SAN ANTONIO — A&M Consolidated’s Henning Schade and John Davis Watson cruised to a 6-1, 6-1 victory over Frisco Independence’s Sanjaya Kodali and Sansh Kumar to win the Class 5A boys doubles title at the UIL State Tennis Championships on Friday morning.
“Our last match was actually pretty straight forward, so it felt kind of anti-climactic, but I still really like winning, and we were both still really excited,” Schade said. “We just pulled ahead really early on, and that kind of demoralized our opponents, and they didn’t play that well after that.”
Schade also won the 5A state doubles title in 2019, while Watson earned his first championship in his first state tournament appearance.
“I was pumped the whole time,” Watson said. “We were yelling, and it had to end on a double fault, which kind of sucks, but you can’t be picky.

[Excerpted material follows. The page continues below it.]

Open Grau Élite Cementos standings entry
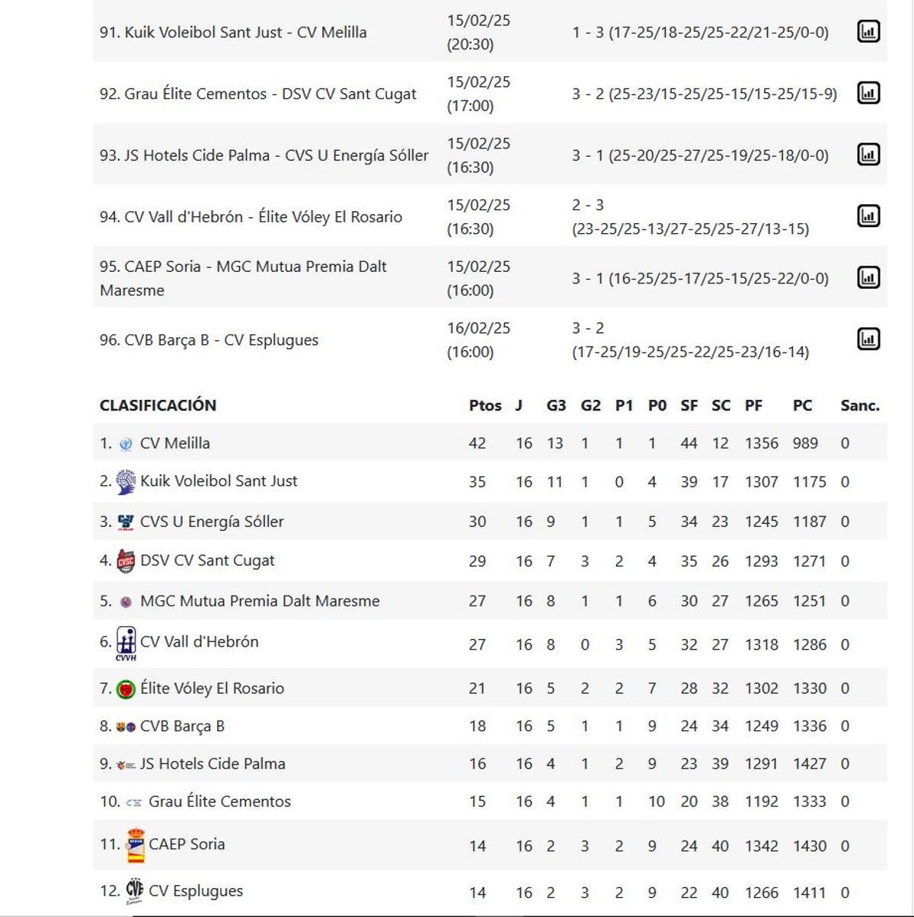(x=219, y=801)
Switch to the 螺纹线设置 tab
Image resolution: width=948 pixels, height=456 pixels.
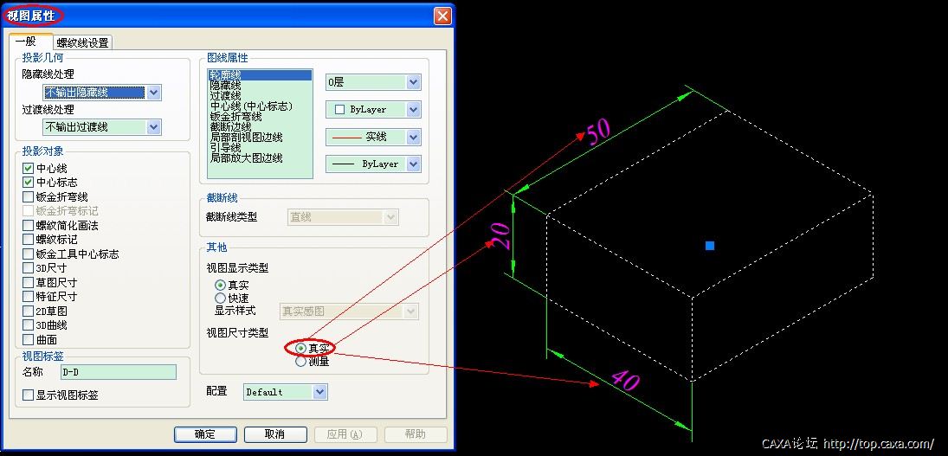[x=82, y=42]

We just wanted to win.”
On Thursday, the duo was challenged in a three-set victory over a doubles team from Frisco Heritage.
“Yesterday, we started really strong, and in the second set the other team kind of found some momentum,” Watson said of the Tigers’ 6-1, 1-6, 6-4 victory over Anish Madgula and Liam Selvido. “Today we knew after we’re starting strong we’ve got to keep our foot on the gas, because anything can happen, and that’s what we did.”

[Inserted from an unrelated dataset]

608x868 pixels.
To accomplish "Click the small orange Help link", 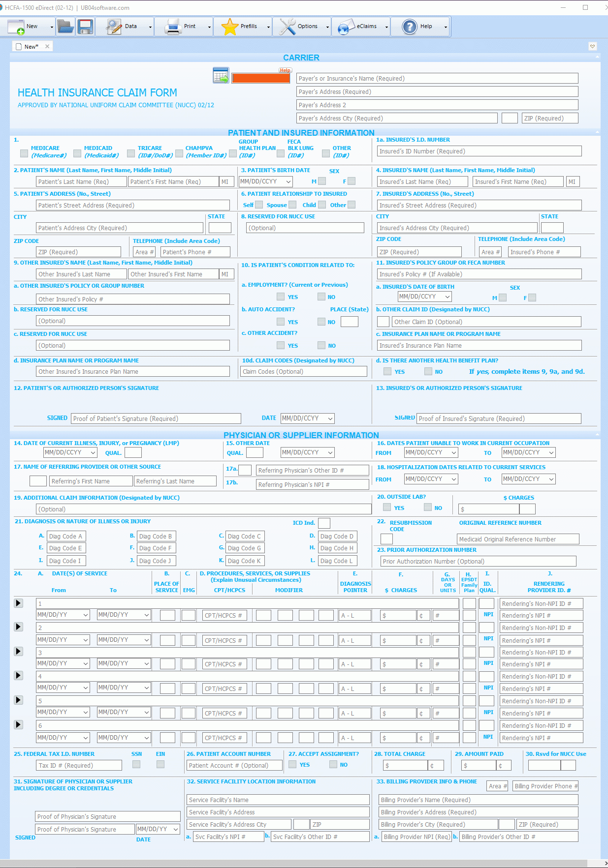I will point(285,70).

Schade will attend Cornell next fall to study atmospheric science and will try to walk onto the tennis team. Watson will attend Baylor to study business and plans to play club tennis.
Franklin’s May wins singles title
Franklin senior Ali May won the 3A girls singles title Friday morning with a 6-2, 6-0 win over Reagan County’s Lizbeth Hernandez.
May lost in the state title match as a freshman in 2018 and advanced to the state semifinals in 2019 as a sophomore.
“I worked really hard over the years from when I was little to now to earn it, and I’m very glad that I was able to accomplish that,” May said. “This year I just felt a lot more relaxed. I’m already signed to my college to go play and there wasn’t a whole lot of pressure on me, so I was able to pull through in my bigger match.”
May didn’t drop a set in the state tournament en route to her first state title as she leaned on her experience and a tough mental game.
“In a few of my matches, the girls were kind of losing it a little bit mentally, and there were some crazy things that kind of happened, especially in my semifinal match, but I was able to stay calm and still remain semi in control and keep my head about myself and not go crazy,” May said.